I got back in my car to check the time stamp on my ticket against the current time so I could be justified in my impatience.  Valet’s going to cost me more than my flight did!  Man, they’re going to get a piece of my mind. 

The bus finally arrived and I stomped on and then slumped into my seat.  If I’d been a cartoon character, the other passengers would have seen smoke coming out of my ears.  I made it off the bus without murdering anyone, but stewed and fretted about it the whole trip.

My return flight landed at 10 pm and by the time I got my luggage and climbed on the parking bus I was tired and cranky.  But, as we pulled into the parking lot, I brightened.  After all,  I was a VIP Valet Parker, I’d be the first one off the bus.  Oh yes, all that money I was paying would be well worth it.  Hee hee.

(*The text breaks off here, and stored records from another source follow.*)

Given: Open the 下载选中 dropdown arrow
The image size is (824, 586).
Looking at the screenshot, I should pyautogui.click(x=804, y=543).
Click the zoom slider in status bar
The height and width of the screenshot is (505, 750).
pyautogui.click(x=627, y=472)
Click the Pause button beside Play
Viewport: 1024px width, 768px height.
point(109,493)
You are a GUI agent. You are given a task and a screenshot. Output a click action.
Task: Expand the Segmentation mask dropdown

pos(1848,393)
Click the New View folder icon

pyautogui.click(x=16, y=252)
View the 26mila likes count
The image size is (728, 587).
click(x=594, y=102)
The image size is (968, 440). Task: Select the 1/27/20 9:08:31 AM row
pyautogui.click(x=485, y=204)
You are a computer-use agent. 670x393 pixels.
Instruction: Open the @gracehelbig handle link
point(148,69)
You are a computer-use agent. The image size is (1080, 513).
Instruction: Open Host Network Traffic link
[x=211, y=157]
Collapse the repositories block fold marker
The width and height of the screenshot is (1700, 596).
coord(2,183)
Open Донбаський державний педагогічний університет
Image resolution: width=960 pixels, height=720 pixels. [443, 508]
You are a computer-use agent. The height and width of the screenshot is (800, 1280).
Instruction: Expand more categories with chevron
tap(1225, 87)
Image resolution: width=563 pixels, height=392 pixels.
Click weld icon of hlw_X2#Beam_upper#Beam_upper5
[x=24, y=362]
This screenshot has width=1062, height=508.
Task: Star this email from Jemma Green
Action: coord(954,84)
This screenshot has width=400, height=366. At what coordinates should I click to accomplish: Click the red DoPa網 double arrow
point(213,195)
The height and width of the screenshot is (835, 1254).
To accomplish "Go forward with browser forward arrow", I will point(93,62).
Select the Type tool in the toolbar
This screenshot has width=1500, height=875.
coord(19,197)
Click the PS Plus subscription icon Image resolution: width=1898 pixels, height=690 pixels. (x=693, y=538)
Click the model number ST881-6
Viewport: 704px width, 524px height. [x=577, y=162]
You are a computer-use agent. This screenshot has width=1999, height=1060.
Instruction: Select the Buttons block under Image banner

He stopped and let someone else off first.   “Excuse me,” I politely said.  “I’m a valet parker.”  I smiled condencendingly at the rest of the bus.

“Yes, I know,” the driver said.

Striking resemblance to Grandmother Nellie

He then promptly let the next person off…and the next…and the next.  With each departing passenger my impatient, self-righteous indignation grew.

Finally, I was the last one off the bus — but before I snatched my keys from his hand, I asked in my haughtiest Grandmother Nellie voice, “Just exactly what are the special services that come with paying extra for valet?  Because I certainly haven’t experienced any!”

“Ma’am.”  He sighed.  “You’re not paying for valet.”

“But, but…” I sputtered pointing at the keys to my car that he held in his hand.

“We don’t even have valet service.  We just parked your car for you as a favor.  It’s the same price as everywhere else.”

So, cross off Patience from my list of virtues.  Obviously, we can also remove Chastity and may as well erase Humility.  I’m still hanging on by a thread to Charity, Kindness and Temperance.  But I’m keeping Diligent – because no one is more diligent then I am when it comes to impatience.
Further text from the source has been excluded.